Life has got pretty bogged down with drudgery and loneliness lately.

See, now that's not true, but I can't explain how I'm feeling lately without saying it. I'm bogged down with the constant relentless pace of work at work. I had some time booked off at the end of August - I'd only managed that because my sister is coming over with her growing family. So, a nice relaxing week off work, half of it spent with my drooling niece and nephew.

I booked a week off, knowing that after hosting my sister, her partner and their two babies I was going to need a couple of days to recover. But then my boss has somehow allowed someone to double book that week, so I've had to cut the time off to just my sister's visit.

I'm getting pretty drained by it all, but at the same time it's pretty rewarding.

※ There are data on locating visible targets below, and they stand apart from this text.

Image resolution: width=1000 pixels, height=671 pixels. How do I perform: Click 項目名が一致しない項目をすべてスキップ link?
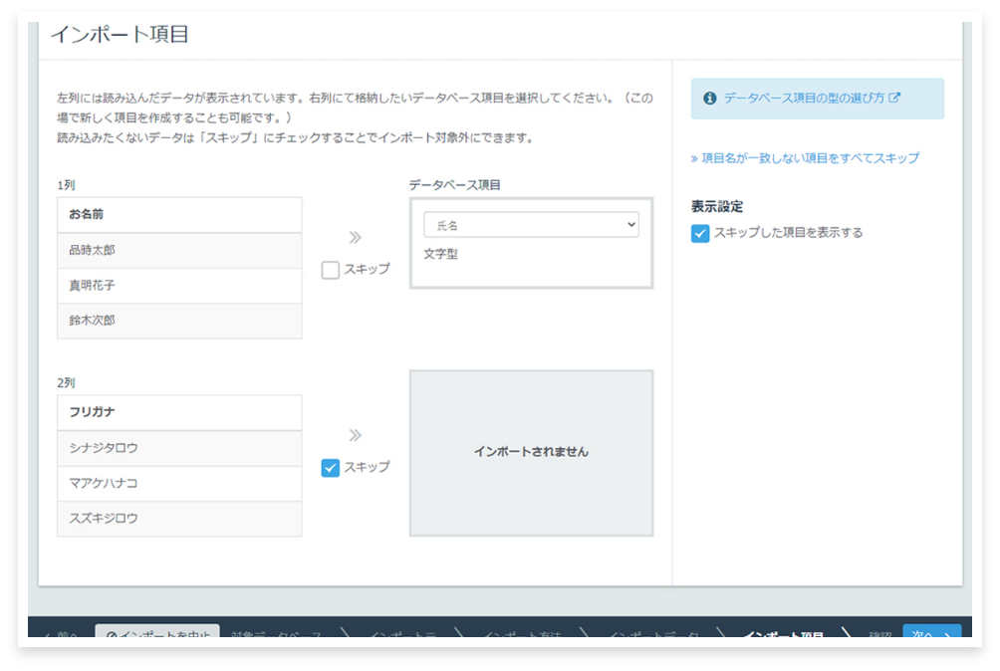coord(805,158)
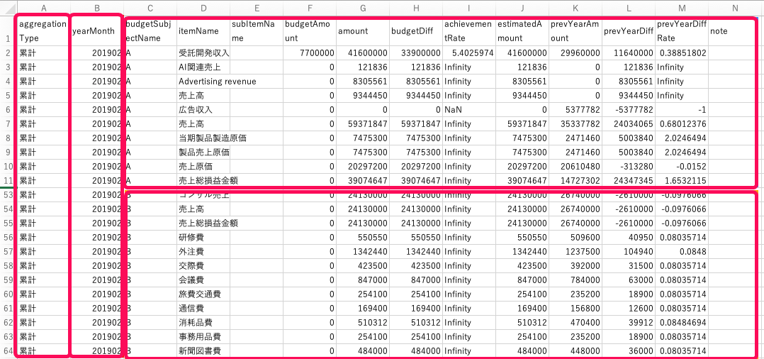Select column G header
Screen dimensions: 764x359
(362, 8)
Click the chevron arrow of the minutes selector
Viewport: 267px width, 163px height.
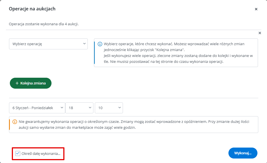coord(120,107)
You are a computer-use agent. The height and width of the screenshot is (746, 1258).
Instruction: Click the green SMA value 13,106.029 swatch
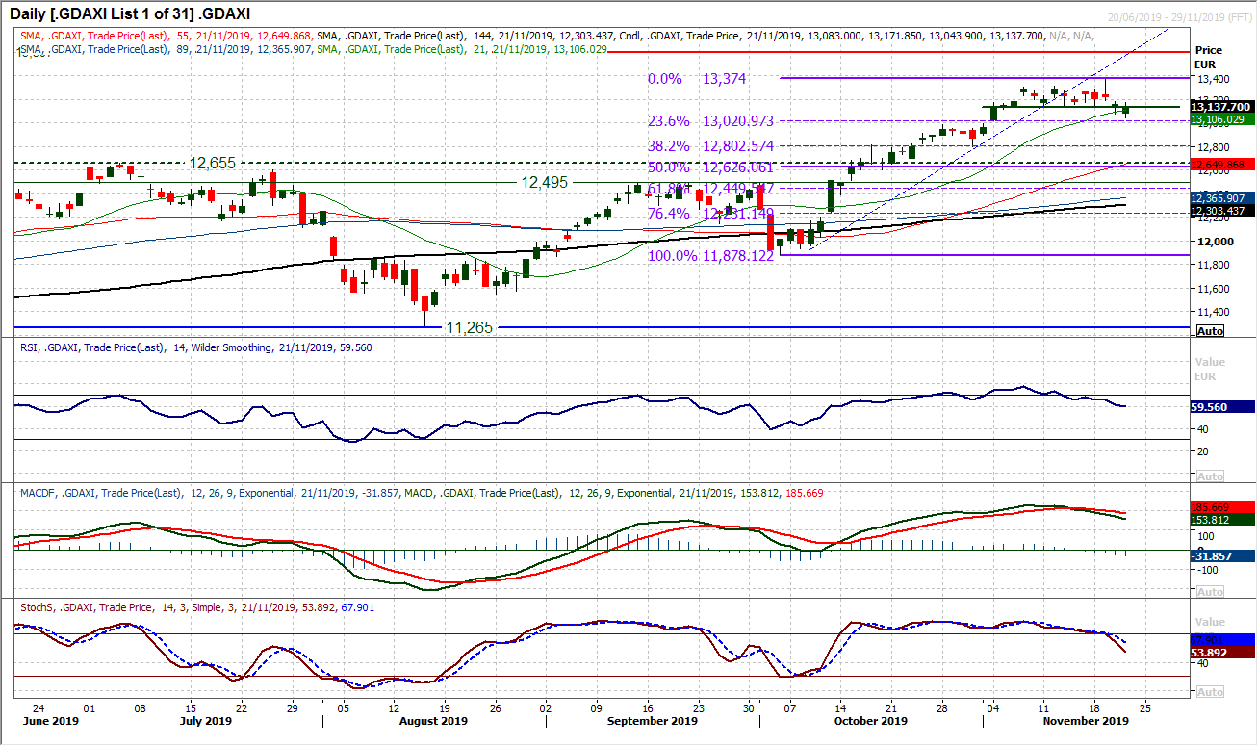pyautogui.click(x=1222, y=118)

It's rewarding to think that a year ago, two years ago, I couldn't do this. I keep myself going, I keep getting up on time, getting to work on time, keep the money coming in, keep paying the mortgage, keep the house clean, keep myself well-fed. I couldn't do this a year ago, and it's rewarding to know that I'm keeping things going better than when I lived with John.

But, the loneliness - the loneliness has started to creep in around the edges. And it's a odd form of loneliness - it's a loneliness of not being able to be who I am, because I don't really know who I am anymore. I can go out, go to the pub, and be outgoing and centre-of-attentionish and funny and charming and interesting. But I don't know who that person is that I become, because I go home to myself and all the confidence in the world means nothing there.

I don't know who I am, and I don't know what I want out of life anymore. But I keep feeling there's a life out there that I'm not leading, that I should have led.

Sorry if you came here expecting something interesting - I'm just not in that mood at the moment.
posted at 10:47 AM


Tuesday, August 02, 2005
The Magic Numbers.

Err... they're kinda like Beautiful South meets Belle & Sebastian meets The White Stripes meets The Mamas & The Papas.

I think you'll agree that's recommendation enough.
posted at 5:38 PM


Well, suddenly it's August, and this morning the late summer shadows seemed just a fraction longer, just enough for some primitive section of my brain to decide that autumn was on it's way. The year has gone far too fast, a never-ending battle to stay on the right side of normal - whatever normal means anyway.

The motorbike is still off the road and I've read about ten books (give or take a book or two) in the time I've been using the tube. The insurance claim is heading rapidly to court, and depending on what mood I get my claim handler in, I'm either going to lose everything or get about five grand when it finally settles. Such, apparently, is insurance claims when one party decides to lie through his teeth and his insurance company decides to contest the claim.

The fact that I've been able to get some reading done has been something of a silver lining to the situation. I whizzed through the collected works of - ahem - Dan Brown, consoling myself with the fact that you're allowed some no-brainer low-brow entertainment in your life. I don't watch any soaps or read Harry Potter books, so Dan Brown is allowed.

Thing is, they're actually pretty enjoyable - rip-roaring reads in fact - at the same time as being absolutely mind-bogglingly formulaic, and populated by utterly one-dimensional characters.

Unlike my other guilty pleasure, America's Next Top Model. God, I love that show. I have decided I want to be Tyra Banks when I grow up.
posted at 5:06 PM


So - you're here looking for smut are you? If it's Cristian Solimeno you're after, he's here, in all his lardy glory. If it's girl-on-girl stuff with Lowri Turner, I suggest you seek professional help.